Monitoring and OpenStack

Motivation for OpenStack monitoring

Many people think it maybe an unnecessary burden to set up a monitoring system for their infrastructure. However this, when it comes to an OpenStack installation should be considered indispensable and required. Knowing which resources are used by which VMs (and tenants) is crucial for cloud computing providers as well for their customers from billing and usage perspectives.

Customers want to be sure they get what they pay for at any time whereas the cloud provider needs the information for his billing and rating system. Furthermore this information can be useful when it comes to dimension and scalability questions.

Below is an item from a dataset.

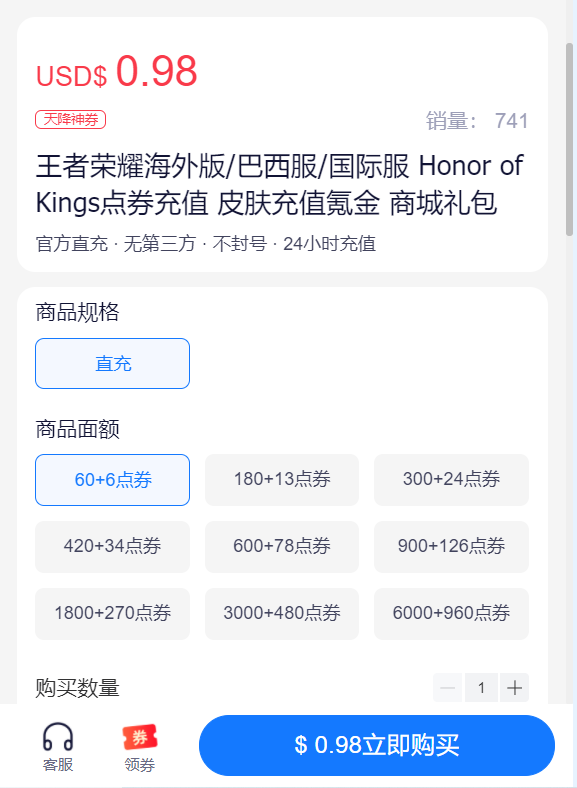The width and height of the screenshot is (577, 788).
Task: Increase purchase quantity with plus button
Action: [514, 687]
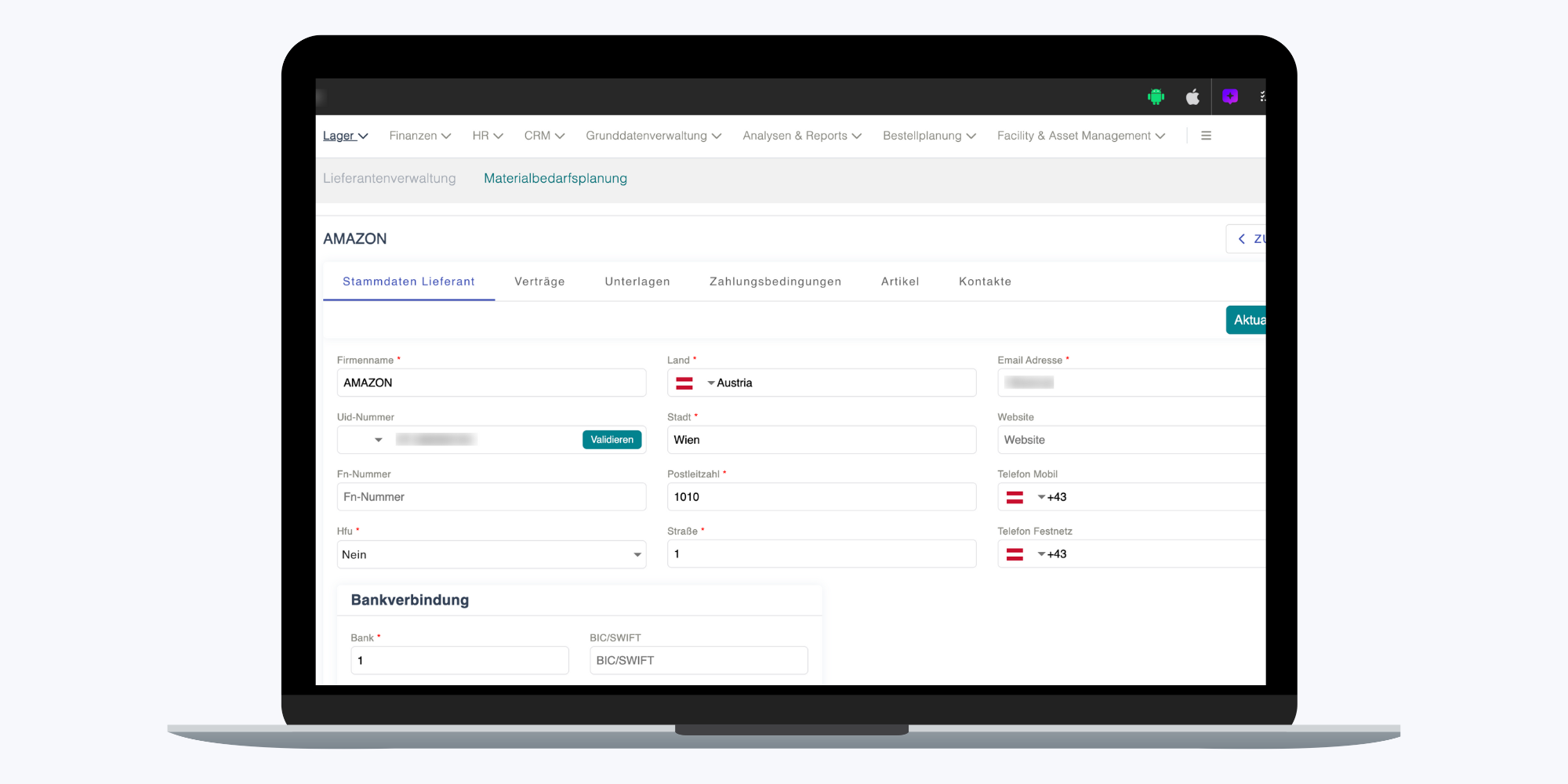Click the Firmenname input field

(x=491, y=383)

Requirements for OpenStack monitoring

For monitoring an OpenStack environment there are different requirements:

  • An OpenStack monitoring tool must be able to monitor not only physical machines but also virtual machines or network devices.
  • The information of the monitored resources must be assignable to its tenant.
  • The metered values must be collected and correlated automatically
  • The monitoring tool must be as generic as possible to ensure support of any device.
  • The monitoring tool must offer an API.

 

architecture monitoring tool
Architecture Monitoring Tool

 

As-is state

There exist a lot of tools for network and server monitoring like Nagios, Zabbix and Munin. Most of them do not easily support OpenStack monitoring.

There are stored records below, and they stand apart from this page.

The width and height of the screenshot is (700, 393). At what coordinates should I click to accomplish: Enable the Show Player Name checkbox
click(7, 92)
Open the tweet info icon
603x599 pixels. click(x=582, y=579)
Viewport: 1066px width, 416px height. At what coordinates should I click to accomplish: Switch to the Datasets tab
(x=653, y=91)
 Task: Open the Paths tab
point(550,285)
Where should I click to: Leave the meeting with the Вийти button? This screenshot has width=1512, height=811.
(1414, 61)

Zenoss is one of the few monitoring tools that supports an integration for OpenStack. It is possible to download and install an extension for OpenStack monitoring (https://github.com/zenoss/ZenPacks.zenoss.OpenStack). Unfortunately the latest version of this extension does only support the OpenStack API Version 1.1. The Folsom release ships with an OpenStack API version 2.0. The extension allows Zenoss to collect data only from a single tenant. That is not good enough because we need some more data to do rating and billing.

Another promising monitoring tool will be included in the upcoming OpenStack release Grizzly (March 2013) and is known as Ceilometer.  It will be part of the OpenStack core. Ceilometer makes it easy to monitor VMs belonging to a tenant. What Ceilometer cannot offer at the moment is physical device monitoring.

After an evaluation we decided to extend Ceilometer to monitor the physical devices as well. With this extension Ceilometer will be able to monitor the whole OpenStack environment of the ICCLab and provide the data for further systems like the billing module.